[Collected data]
· · · · ·

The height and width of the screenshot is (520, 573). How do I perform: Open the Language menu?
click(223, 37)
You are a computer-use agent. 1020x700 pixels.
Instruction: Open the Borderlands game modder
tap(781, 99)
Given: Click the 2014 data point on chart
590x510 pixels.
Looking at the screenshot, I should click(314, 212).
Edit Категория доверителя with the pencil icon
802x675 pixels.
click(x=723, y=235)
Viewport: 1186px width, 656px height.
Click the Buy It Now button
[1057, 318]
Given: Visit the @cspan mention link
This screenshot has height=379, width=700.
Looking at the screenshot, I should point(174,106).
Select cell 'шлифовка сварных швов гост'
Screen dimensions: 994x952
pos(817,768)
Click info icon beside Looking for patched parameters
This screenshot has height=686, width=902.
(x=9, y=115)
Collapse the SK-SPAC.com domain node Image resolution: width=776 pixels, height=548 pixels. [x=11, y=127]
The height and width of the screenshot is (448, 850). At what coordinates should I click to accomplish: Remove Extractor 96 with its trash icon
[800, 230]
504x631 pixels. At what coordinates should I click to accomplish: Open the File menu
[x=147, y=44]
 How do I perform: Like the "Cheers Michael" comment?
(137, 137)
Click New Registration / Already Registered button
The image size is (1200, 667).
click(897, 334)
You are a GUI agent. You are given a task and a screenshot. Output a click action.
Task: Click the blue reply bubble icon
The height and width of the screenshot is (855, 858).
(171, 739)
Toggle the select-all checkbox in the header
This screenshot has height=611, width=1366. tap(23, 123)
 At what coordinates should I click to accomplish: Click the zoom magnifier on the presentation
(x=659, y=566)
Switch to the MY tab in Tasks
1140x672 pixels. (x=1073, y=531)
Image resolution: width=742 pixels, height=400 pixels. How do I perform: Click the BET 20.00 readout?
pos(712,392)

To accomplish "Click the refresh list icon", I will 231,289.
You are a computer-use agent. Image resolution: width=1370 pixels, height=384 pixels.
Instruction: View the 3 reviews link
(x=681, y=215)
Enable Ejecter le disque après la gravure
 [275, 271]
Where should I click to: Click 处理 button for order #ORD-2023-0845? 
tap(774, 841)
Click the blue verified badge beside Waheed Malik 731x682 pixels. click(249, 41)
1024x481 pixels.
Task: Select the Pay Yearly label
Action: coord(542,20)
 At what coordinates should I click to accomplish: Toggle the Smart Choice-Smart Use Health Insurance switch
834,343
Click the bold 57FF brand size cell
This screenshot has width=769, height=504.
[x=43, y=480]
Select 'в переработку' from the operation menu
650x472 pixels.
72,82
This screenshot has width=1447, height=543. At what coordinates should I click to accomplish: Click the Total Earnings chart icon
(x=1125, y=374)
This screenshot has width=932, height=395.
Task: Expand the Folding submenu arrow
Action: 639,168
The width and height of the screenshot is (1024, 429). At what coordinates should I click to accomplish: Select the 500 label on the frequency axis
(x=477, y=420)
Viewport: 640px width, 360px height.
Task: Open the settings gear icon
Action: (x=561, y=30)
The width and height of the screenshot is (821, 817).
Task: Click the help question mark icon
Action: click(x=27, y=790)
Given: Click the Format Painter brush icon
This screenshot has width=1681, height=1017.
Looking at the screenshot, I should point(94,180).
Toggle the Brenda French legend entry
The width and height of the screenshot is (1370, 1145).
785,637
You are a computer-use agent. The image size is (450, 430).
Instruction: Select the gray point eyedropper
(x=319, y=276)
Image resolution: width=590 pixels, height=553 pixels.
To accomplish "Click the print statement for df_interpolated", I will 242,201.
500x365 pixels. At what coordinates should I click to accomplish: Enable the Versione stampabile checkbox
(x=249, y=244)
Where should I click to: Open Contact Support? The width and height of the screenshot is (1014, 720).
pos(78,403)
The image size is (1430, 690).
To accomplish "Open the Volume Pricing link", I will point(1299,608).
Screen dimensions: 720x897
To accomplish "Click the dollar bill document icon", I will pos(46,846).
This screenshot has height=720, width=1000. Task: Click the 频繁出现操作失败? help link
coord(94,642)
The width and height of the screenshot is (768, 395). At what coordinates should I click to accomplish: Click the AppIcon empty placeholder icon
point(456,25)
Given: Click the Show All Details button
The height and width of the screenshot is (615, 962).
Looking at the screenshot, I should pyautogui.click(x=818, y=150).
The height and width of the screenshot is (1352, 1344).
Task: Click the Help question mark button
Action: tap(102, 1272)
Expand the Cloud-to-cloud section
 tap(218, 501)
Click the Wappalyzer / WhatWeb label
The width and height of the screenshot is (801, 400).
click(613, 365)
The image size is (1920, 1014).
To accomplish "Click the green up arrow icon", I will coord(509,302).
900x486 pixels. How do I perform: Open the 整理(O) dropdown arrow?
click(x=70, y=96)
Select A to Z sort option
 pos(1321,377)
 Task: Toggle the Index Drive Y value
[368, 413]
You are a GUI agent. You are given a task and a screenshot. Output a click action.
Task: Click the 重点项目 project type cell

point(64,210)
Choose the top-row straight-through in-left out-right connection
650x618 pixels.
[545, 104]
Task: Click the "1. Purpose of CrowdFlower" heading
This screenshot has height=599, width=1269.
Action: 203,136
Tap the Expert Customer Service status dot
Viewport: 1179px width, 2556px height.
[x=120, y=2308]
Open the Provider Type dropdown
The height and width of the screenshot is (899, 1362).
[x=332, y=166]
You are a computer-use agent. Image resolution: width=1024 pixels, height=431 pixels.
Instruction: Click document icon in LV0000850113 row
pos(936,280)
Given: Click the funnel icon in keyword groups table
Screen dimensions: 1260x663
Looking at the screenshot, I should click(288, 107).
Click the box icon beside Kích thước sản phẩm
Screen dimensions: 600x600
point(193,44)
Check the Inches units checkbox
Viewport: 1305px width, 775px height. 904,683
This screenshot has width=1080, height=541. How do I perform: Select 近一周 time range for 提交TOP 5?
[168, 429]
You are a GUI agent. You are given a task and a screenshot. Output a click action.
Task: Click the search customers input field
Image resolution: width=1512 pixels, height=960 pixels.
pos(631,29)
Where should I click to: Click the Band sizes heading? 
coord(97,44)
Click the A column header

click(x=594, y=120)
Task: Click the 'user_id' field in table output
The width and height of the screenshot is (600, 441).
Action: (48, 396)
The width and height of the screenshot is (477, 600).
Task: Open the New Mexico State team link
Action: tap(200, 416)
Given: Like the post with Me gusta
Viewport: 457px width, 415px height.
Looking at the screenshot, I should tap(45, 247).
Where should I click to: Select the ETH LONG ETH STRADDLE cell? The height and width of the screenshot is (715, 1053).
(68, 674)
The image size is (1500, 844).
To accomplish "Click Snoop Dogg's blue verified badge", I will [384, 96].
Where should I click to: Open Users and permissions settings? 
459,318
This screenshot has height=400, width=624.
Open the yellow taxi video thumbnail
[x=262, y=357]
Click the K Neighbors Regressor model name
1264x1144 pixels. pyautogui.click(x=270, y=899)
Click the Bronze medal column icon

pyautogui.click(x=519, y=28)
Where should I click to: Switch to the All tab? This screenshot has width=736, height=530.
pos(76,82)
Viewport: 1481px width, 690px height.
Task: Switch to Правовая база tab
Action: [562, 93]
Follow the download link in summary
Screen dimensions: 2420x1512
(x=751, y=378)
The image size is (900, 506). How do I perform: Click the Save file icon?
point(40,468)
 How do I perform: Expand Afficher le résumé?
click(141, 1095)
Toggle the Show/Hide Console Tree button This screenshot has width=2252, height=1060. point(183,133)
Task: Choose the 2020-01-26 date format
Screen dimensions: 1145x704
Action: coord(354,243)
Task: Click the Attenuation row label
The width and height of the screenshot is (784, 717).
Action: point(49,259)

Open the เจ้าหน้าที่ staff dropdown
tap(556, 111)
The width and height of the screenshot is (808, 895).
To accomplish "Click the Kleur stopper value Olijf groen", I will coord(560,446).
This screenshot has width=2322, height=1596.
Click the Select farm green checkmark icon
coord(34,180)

· · · · ·

◆ BRIEF
When the line with "590x510 pixels." is reached in the data above, start copying there, and copy each line exactly until the line with "Collapse the SK-SPAC.com" has been copied; copy nothing else.

◆ ANSWER
590x510 pixels.
Looking at the screenshot, I should click(314, 212).
Edit Категория доверителя with the pencil icon
802x675 pixels.
click(x=723, y=235)
Viewport: 1186px width, 656px height.
Click the Buy It Now button
[1057, 318]
Given: Visit the @cspan mention link
This screenshot has height=379, width=700.
Looking at the screenshot, I should point(174,106).
Select cell 'шлифовка сварных швов гост'
Screen dimensions: 994x952
pos(817,768)
Click info icon beside Looking for patched parameters
This screenshot has height=686, width=902.
(x=9, y=115)
Collapse the SK-SPAC.com domain node Image resolution: width=776 pixels, height=548 pixels. [x=11, y=127]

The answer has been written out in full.